* [PROBLEM SET]
1. In the court opinion, do these statements agree with the text? (a) The informant testified at trial. (b) Valencia handed a package of cocaine to the detectives. (c) Jeffrey was arrested in the detectives' room. Answer yes or no for each, quoting the deciding words.
2. Can you copy, word for word, the part of the court opinion that opens with the words containing "Appeal from the" and closes with "Intern, for appellee."?

* [SUPPLIED PASSAGE]
=======
Opinion
No. 85-1253.
February 3, 1987.
Appeal from the Circuit Court, Dade County, Alfonso C. Sepe, J.
Bennett H. Brummer, Public Defender, and Ordonez, Friend Fleck and Geoffrey C. Fleck and Dean M. Gettis, Sp. Asst. Public Defenders, for appellant.
Robert A. Butterworth, Atty. Gen., and Michael J. Neimand, Asst. Atty. Gen., and Donald Loughran, Certified Legal Intern, for appellee.
Before BARKDULL, HENDRY and DANIEL S. PEARSON, JJ.
The evidence adduced in support of the charge that this eighteen-year-old defendant trafficked in cocaine by selling or delivering it, or aiding or abetting its sale, or actually or constructively possessing it, is woefully inadequate to establish his guilt of anything except perhaps keeping very bad company or, to paraphrase him, "going along for the ride." Accordingly, we reverse the defendant's conviction and direct that he be discharged.
Viewed in a light most favorable to the State, the evidence shows that an informant, who did not testify at trial, was driven to a hotel where, by prearrangement with the informant, some undercover narcotics detectives were waiting to purchase cocaine. In the pick-up truck with the informant were four other persons — the defendant, Jeffrey Harris, riding as a passenger in the bed of the truck; his father, Herbert Harris; and Phillip Warner and Anthony Valencia. At the hotel the informant, unaccompanied, went to the detectives' room and pointed to the truck from a window. The informant then went out to the truck and returned to the detectives' room with all of the truck's occupants except Jeffrey. In the room, Valencia handed a package of cocaine to the detectives, and when he, along with Herbert Harris and Warner, asked for money, they were arrested. One of the detectives then went downstairs and arrested Jeffrey, who was in the lobby of the hotel. Jeffrey, accused of trafficking in cocaine and given Miranda warnings, purportedly told the arresting officer "that he was only along for the ride, he'd never touched the cocaine, he only drove it down."
=======
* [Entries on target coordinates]

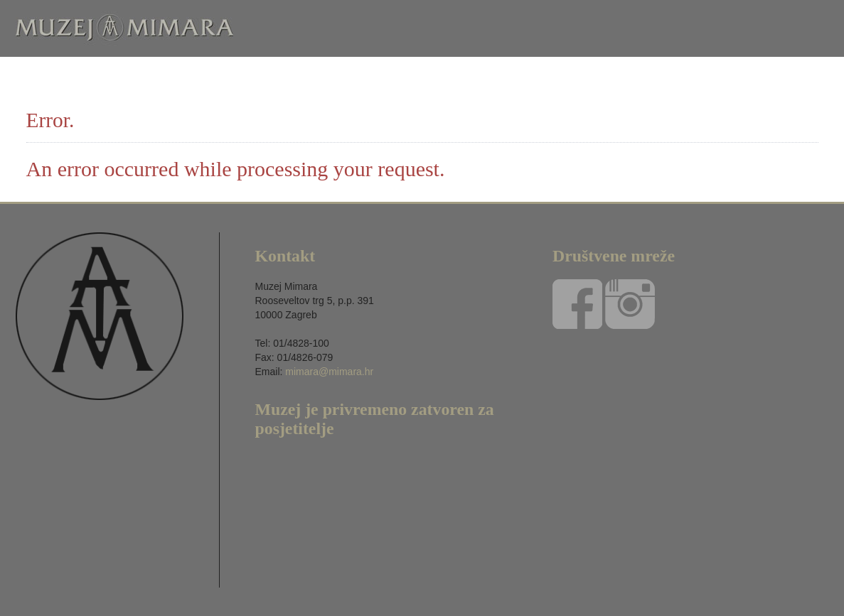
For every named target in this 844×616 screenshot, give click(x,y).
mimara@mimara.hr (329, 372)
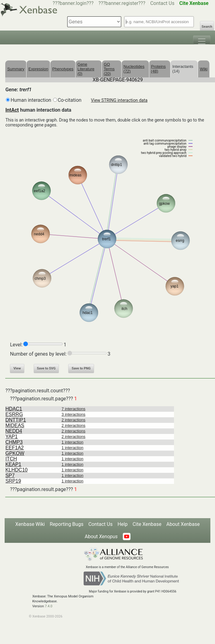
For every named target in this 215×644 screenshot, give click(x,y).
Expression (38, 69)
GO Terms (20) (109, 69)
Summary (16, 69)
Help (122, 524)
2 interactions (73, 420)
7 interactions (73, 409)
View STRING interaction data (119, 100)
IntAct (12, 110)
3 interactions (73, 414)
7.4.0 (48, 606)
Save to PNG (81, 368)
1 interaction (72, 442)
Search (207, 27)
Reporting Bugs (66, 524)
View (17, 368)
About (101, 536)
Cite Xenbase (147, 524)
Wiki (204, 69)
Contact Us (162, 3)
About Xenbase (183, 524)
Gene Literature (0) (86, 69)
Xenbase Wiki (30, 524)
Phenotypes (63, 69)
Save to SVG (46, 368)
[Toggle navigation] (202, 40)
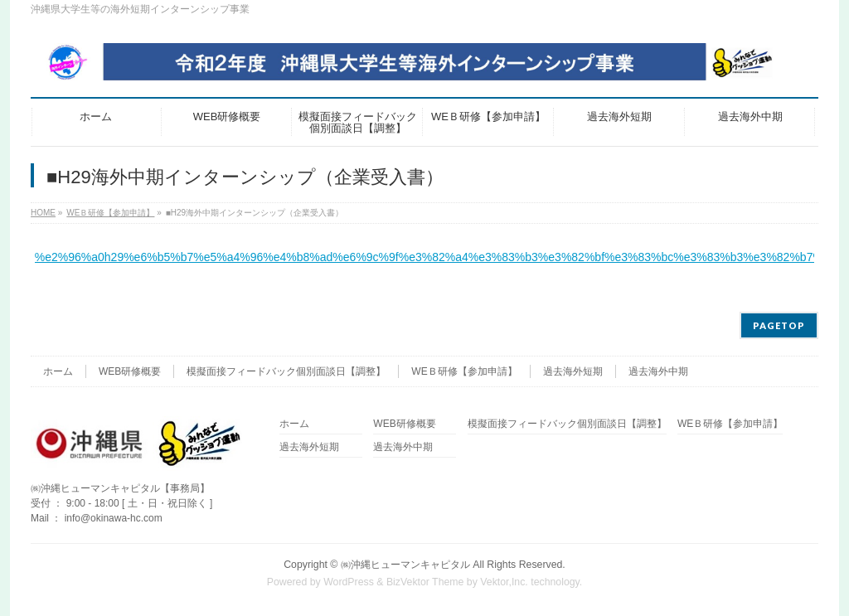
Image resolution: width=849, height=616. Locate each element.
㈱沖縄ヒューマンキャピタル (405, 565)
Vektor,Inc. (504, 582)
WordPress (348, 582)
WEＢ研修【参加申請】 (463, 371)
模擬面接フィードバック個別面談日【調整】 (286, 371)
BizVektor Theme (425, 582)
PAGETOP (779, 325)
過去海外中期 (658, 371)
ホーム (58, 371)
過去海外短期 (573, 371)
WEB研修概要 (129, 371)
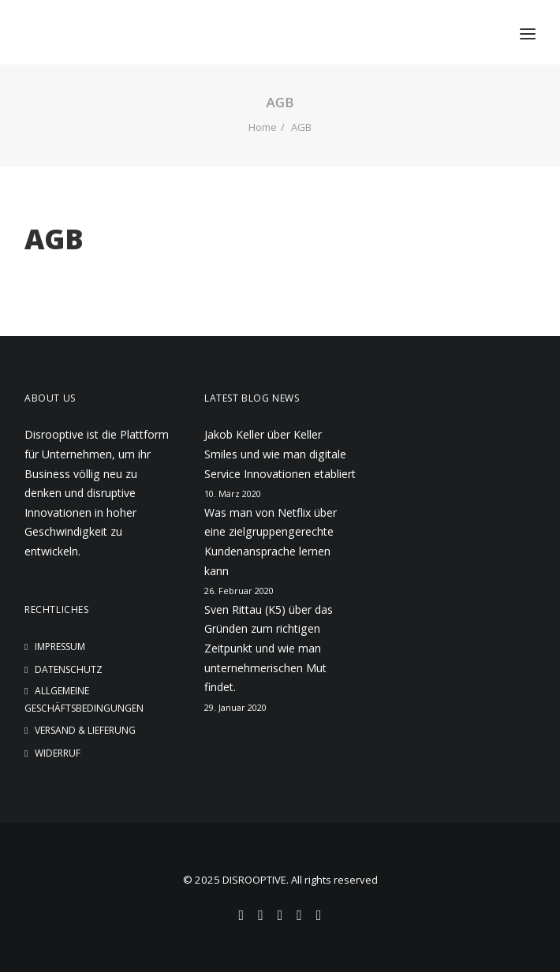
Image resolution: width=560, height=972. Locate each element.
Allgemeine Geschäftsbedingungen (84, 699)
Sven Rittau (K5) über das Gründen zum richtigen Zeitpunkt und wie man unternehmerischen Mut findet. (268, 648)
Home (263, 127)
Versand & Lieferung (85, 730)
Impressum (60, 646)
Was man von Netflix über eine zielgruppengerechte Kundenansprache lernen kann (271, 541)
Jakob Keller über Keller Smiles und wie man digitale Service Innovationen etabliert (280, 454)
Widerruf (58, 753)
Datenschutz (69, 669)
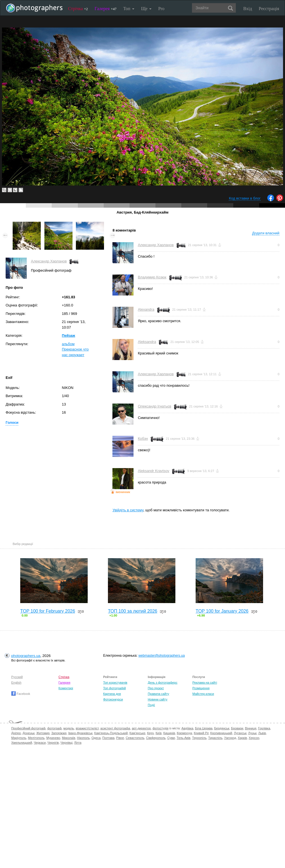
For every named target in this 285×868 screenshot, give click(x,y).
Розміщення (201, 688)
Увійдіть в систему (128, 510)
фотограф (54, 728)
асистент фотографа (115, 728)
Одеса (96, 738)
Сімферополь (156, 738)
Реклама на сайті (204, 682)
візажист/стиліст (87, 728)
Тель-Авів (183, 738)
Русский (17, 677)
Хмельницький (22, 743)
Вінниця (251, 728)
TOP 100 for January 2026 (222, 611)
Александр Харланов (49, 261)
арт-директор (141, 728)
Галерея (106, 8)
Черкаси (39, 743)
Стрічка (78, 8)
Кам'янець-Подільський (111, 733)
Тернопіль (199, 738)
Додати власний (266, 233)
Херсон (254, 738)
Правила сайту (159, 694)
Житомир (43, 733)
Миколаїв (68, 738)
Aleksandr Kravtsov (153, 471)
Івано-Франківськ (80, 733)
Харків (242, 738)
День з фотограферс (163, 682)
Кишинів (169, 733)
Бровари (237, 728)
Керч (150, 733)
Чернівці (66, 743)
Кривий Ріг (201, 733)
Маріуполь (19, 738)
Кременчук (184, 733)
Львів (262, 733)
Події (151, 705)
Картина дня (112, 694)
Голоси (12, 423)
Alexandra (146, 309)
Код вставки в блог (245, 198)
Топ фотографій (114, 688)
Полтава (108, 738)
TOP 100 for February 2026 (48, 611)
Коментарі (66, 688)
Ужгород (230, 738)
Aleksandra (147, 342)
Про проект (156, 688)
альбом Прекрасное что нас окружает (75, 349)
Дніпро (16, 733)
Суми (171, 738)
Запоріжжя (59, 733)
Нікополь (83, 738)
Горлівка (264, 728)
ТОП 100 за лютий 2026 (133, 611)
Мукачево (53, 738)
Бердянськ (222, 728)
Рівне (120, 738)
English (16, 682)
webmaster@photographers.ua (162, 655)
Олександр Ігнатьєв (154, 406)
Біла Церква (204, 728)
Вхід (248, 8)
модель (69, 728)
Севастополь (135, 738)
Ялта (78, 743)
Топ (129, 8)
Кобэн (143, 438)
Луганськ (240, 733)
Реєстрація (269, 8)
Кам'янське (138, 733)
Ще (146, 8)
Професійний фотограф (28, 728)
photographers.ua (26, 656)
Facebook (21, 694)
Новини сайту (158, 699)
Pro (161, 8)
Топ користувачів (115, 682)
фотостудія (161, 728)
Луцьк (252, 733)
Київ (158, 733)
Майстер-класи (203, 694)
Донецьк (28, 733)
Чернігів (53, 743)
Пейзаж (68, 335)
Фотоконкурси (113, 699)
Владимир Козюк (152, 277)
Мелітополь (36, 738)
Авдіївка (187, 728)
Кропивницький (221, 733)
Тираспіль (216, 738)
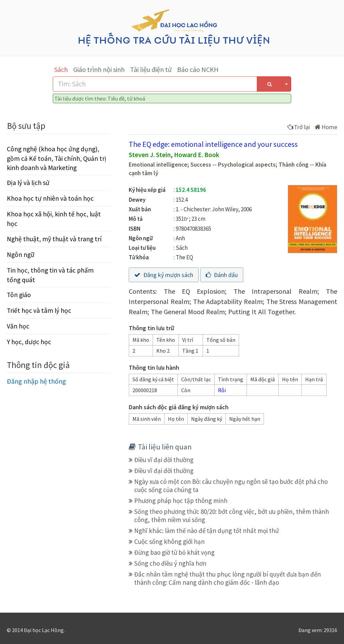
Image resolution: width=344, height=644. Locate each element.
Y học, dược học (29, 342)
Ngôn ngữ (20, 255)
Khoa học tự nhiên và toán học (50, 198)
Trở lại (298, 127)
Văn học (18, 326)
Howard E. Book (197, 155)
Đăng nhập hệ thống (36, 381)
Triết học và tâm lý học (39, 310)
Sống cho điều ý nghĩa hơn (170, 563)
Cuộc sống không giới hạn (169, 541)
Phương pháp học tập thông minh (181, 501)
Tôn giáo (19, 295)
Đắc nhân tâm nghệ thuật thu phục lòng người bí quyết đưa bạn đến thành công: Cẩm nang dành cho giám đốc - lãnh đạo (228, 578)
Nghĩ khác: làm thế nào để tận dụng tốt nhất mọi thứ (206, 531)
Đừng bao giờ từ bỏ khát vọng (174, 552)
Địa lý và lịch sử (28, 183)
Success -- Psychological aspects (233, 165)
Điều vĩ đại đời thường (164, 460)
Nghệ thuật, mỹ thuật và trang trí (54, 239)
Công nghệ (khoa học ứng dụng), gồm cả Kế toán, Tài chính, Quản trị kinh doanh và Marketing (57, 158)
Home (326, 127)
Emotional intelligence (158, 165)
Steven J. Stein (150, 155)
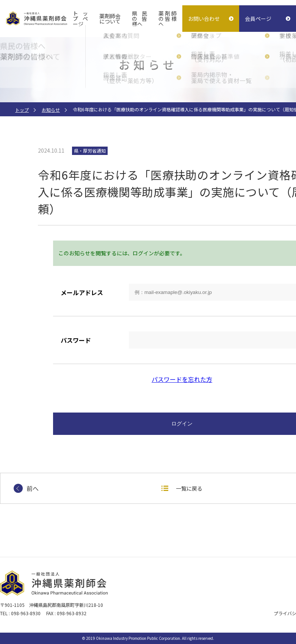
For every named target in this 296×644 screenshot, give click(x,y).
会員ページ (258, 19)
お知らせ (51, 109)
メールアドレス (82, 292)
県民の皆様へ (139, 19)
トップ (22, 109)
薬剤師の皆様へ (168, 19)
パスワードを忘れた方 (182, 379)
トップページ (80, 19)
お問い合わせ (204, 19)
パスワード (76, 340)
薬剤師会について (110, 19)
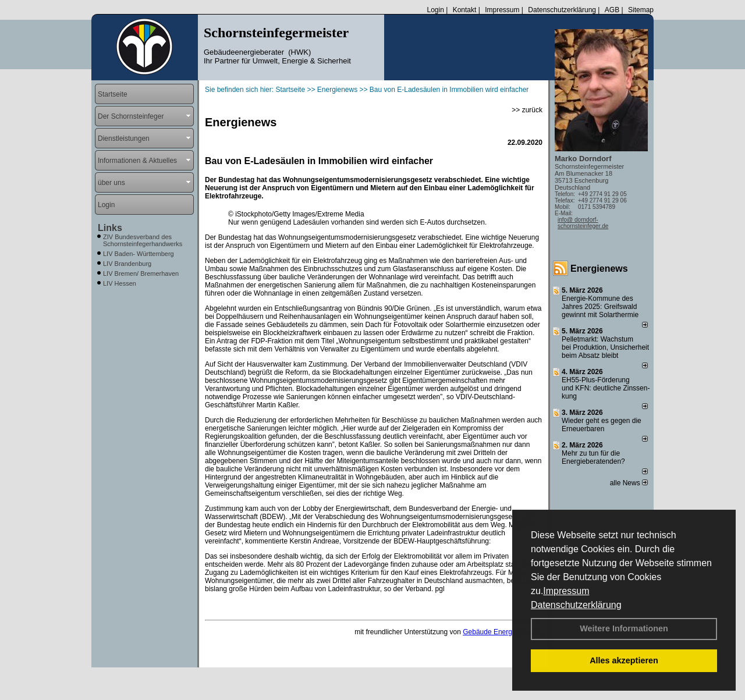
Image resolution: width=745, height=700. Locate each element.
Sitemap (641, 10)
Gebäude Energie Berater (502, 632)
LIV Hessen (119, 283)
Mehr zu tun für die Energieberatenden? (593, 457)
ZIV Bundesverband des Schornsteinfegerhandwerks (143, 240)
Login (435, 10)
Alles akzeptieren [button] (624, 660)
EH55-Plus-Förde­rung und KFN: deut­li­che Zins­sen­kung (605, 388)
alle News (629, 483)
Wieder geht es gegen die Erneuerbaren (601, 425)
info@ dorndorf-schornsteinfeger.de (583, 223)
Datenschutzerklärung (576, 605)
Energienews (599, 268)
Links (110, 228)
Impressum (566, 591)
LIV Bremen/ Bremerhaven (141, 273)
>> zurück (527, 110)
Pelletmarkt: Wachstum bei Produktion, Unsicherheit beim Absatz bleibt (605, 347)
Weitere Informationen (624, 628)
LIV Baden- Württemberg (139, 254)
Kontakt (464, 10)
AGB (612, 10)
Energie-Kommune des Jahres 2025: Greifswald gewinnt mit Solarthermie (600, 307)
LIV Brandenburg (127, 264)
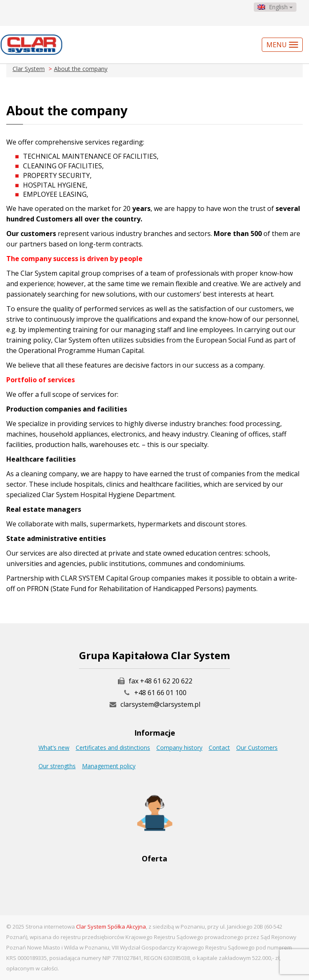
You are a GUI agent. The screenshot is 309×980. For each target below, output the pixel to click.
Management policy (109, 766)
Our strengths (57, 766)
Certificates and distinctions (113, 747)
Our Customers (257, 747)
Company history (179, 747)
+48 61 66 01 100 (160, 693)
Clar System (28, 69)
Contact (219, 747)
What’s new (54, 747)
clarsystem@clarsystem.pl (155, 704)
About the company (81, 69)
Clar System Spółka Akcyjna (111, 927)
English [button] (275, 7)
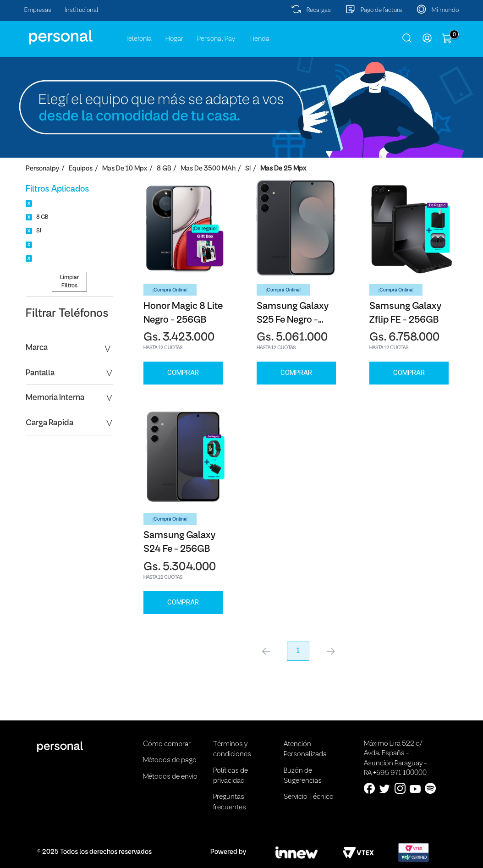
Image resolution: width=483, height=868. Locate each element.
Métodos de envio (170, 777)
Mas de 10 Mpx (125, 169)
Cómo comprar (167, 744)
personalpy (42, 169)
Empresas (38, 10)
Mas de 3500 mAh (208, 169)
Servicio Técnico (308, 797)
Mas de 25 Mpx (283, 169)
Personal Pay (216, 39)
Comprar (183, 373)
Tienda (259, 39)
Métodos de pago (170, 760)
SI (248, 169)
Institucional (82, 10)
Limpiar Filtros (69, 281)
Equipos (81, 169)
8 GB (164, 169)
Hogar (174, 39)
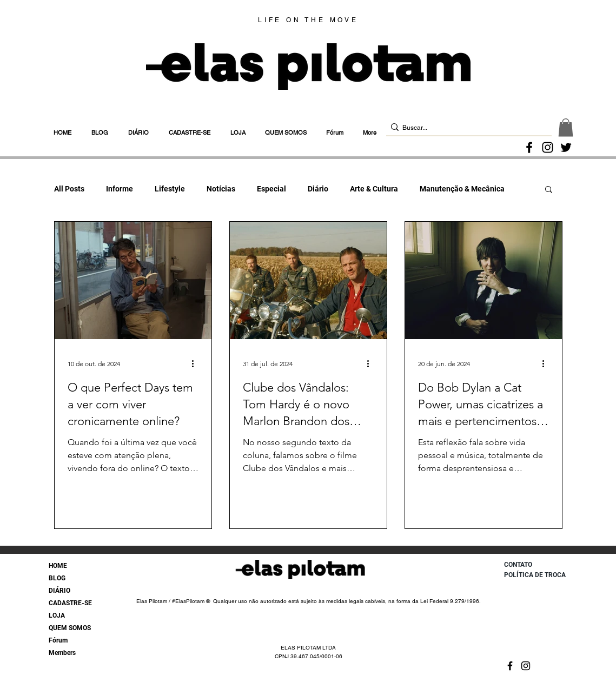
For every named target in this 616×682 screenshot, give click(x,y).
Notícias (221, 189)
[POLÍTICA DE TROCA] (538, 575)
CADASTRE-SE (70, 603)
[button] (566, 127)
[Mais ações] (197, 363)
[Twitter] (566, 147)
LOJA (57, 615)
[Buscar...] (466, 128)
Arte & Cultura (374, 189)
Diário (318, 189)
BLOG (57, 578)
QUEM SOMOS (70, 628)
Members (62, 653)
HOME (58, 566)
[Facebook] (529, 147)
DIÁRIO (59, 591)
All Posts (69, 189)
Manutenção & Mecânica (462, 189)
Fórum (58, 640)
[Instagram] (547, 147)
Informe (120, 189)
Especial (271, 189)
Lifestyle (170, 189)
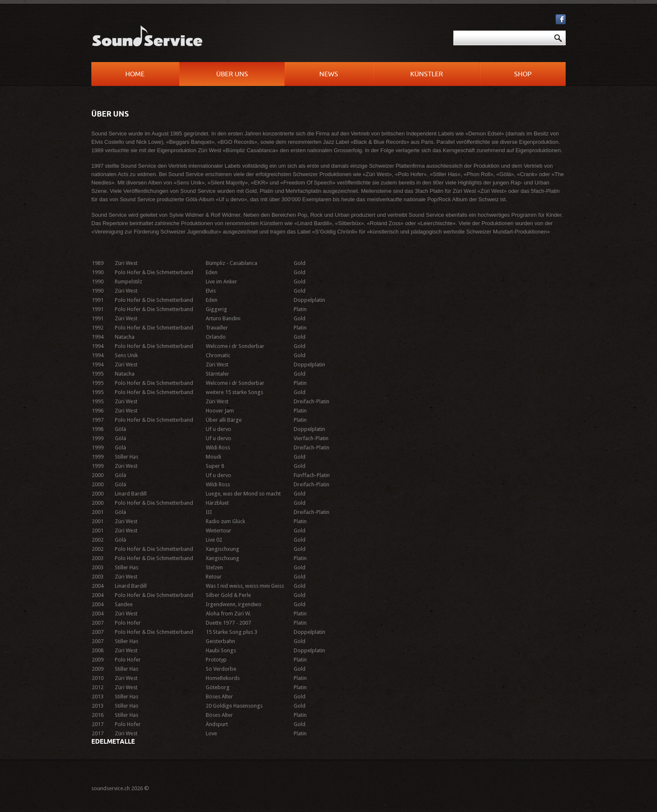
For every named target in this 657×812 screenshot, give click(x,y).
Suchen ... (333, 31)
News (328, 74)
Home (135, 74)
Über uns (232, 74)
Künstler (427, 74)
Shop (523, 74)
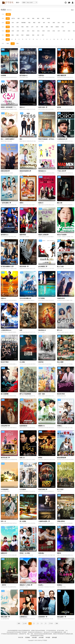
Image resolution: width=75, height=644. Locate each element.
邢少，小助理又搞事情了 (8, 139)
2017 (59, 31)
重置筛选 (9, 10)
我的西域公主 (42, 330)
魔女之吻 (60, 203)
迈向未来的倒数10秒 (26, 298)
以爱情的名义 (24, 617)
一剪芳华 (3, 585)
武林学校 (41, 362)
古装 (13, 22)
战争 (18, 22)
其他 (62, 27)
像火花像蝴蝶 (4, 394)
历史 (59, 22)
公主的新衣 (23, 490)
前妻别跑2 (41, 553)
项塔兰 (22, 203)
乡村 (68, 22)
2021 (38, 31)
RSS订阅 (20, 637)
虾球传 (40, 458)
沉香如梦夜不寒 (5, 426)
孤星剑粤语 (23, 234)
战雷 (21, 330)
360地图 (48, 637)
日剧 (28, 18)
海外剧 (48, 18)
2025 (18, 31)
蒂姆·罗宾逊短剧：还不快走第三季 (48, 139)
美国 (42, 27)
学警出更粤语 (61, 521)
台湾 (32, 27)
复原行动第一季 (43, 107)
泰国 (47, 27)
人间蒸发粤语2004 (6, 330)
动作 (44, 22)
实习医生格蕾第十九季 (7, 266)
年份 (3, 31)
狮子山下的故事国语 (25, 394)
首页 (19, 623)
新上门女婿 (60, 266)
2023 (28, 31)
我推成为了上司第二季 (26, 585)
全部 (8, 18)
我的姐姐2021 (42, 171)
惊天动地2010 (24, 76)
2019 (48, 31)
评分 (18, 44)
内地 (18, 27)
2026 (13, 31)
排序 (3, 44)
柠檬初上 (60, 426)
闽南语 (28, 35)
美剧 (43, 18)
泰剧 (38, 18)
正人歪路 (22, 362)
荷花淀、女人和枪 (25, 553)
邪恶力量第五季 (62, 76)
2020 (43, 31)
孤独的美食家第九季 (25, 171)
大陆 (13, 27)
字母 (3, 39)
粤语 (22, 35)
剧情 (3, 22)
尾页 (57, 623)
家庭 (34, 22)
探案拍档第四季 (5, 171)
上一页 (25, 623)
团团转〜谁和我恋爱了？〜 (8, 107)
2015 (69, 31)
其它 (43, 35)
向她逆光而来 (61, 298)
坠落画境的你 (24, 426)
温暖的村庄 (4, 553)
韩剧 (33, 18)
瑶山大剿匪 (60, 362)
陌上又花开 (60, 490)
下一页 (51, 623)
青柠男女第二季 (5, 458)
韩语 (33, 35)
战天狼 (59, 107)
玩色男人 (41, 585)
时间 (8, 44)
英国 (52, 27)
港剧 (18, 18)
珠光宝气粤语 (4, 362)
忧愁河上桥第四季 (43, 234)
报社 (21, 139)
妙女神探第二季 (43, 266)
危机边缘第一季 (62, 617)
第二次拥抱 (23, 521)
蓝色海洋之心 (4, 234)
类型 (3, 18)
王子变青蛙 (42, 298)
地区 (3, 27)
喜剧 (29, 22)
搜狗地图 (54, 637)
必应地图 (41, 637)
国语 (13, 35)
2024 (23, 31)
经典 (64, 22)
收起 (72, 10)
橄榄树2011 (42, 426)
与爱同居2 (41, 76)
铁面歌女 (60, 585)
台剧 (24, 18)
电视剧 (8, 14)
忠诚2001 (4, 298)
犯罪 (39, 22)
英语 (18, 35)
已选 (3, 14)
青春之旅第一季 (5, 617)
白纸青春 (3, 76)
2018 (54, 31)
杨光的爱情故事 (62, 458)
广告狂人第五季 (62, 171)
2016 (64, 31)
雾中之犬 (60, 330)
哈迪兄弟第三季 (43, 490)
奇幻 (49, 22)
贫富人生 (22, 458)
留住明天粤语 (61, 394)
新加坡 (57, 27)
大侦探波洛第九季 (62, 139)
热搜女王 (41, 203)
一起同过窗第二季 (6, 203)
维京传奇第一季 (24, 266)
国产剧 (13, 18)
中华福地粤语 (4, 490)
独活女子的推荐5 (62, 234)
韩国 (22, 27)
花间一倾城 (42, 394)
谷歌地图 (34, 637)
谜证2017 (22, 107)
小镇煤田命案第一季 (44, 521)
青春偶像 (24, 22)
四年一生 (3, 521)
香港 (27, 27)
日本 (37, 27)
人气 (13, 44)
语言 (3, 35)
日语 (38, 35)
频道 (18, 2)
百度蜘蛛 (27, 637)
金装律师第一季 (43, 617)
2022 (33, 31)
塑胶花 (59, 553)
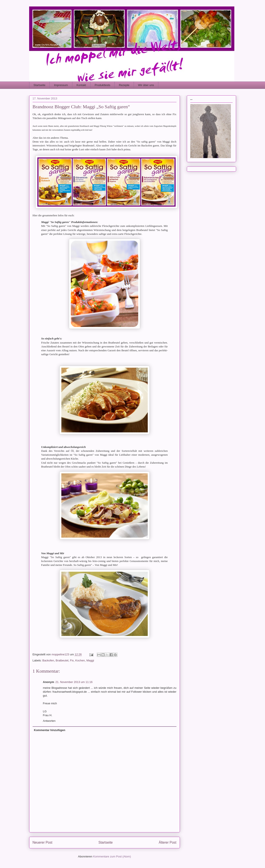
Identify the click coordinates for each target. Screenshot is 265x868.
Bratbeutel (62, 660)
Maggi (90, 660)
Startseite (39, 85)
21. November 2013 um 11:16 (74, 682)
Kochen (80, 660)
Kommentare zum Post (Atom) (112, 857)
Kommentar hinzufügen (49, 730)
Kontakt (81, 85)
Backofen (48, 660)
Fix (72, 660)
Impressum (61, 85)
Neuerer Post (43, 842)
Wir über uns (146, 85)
=======
* [RESPONSES TO THE TASKS]
1.
(a) No: "an informant, who did not testify at trial"
(b) Yes: "Valencia handed a package of cocaine to the detectives"
(c) No: "One of the detectives then went downstairs and arrested Jeffrey, who was in the lobby of the hotel"

2.
Appeal from the Circuit Court, Dade County, Alfonso C. Sepe, J.
Bennett H. Brummer, Public Defender, and Ordonez, Friend Fleck and Geoffrey C. Fleck and Dean M. Gettis, Sp. Asst. Public Defenders, for appellant.
Robert A. Butterworth, Atty. Gen., and Michael J. Neimand, Asst. Atty. Gen., and Donald Loughran, Certified Legal Intern, for appellee.